Wait—is this too late in the article to say that Miss Juneteenth is funny? And charming? And that there is choreographed dancing, and that at one point I was biting multiple fingernails at once, waiting to see who would win the pageant? Miss Junteenth unflinchingly faces the heaviness of being a poor Black woman in the American South, but—and maybe I’m too used to the white-savior movies that make Blackness seem like a curse only white people can lift—it’s full of joy.

The movie follows Turquoise (Nicole Beharie of Little Fires Everywhere, perfect in every frame), a single mother who can’t climb out of her circumstances despite her two jobs, sharp mind, or even the Miss Juneteenth crown she won as a teenager and the full college scholarship that came with it. She’s not free, and she doesn’t believe she ever will be, but she dreams of getting her daughter there.

Literally trying to keep the lights on, Turquoise bets all her savings on her daughter—she pushes, prods, hair-straightens, and bedazzles the unwilling 14-year-old Kai into competing in the Miss Juneteenth pageant even though, as Kai points out, it “didn’t do nothing for you.”
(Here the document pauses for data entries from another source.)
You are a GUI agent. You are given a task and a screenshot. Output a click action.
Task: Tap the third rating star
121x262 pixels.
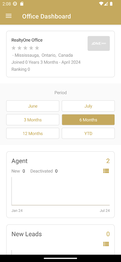[25, 48]
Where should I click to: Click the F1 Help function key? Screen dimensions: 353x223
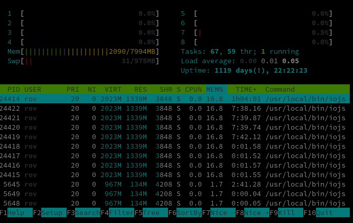tap(16, 212)
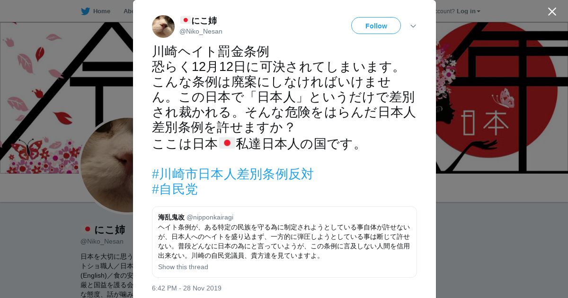
Task: Open the Log in dropdown
Action: [468, 11]
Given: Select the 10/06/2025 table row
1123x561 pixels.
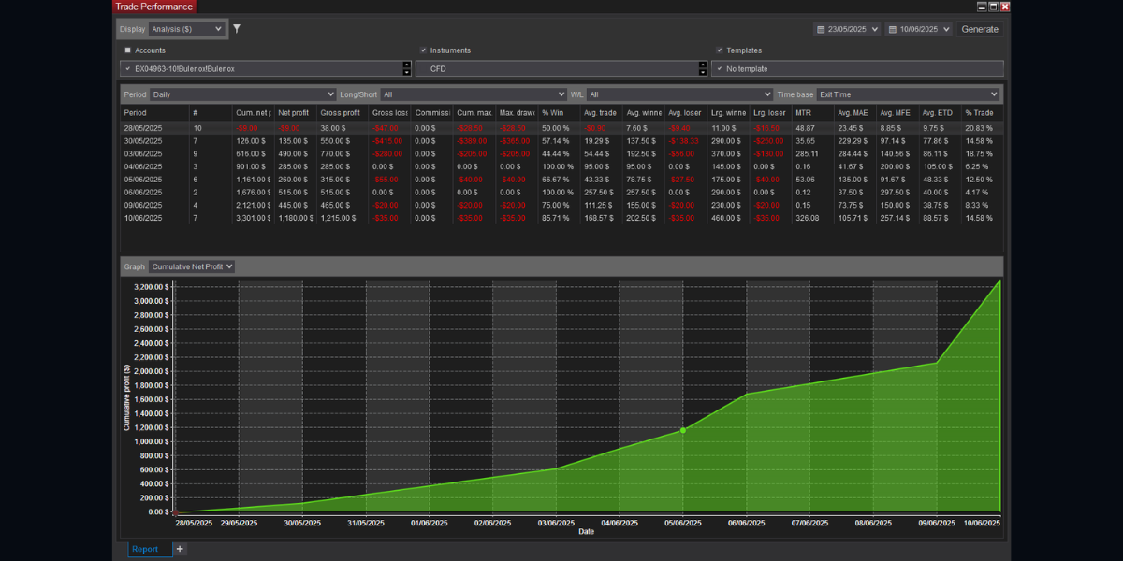Looking at the screenshot, I should tap(562, 218).
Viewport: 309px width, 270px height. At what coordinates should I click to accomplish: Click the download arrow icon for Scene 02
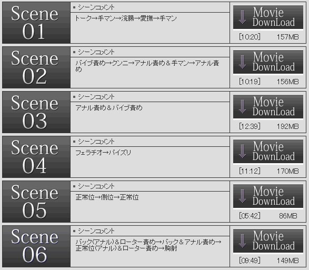coord(242,62)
Godfrey Peoples was never a pageant hopeful, but she grew up attending Miss Juneteenth every year. “I got to see African Americans going across the stage—they would literally glide,” she tells Glamour. “It was just completely affirming—their talented, intelligent, beautiful selves, with so much hope on their faces. For me, the question was always: What happened to those women?”

What happens to a woman who gets called “queen” without the resources of one? Turquoise picks up a second job putting makeup on corpses for open-casket funerals; she tries to reason with Kai’s father, who’s her on-again, off-again boyfriend; she begs, in desperation, the coldhearted owner of a dress shop (the only white character in the movie, refreshingly) for a break. It's never enough. But Kai (played by the buoyant, effortlessly talented newcomer, 18-year-old Alexis Chikaeze) turns out to be a phenomenal woman anyway. She’s a queen.

“What happens when good things come too late?” This question dogged Godfrey Peoples as she made Miss Juneteenth. “Thematically, we were always playing with this idea of slaves finding their freedom late, and the women who are those slaves’ ancestors.”

In the end, Miss Juneteenth is coming out at a time that feels both strange and right—Godfrey Peoples made it with her husband over the course of nearly seven years. In the middle of making the movie, she became a mother herself for the first time. Now her film will be released during a pandemic and a historic antiracist uprising, on what may be the most widely celebrated Juneteenth in America in the last 100 years.

It’s not exactly the American dream, but it’s something much more real.

Miss Juneteenth is available on demand and on digital on June 19, through all major providers.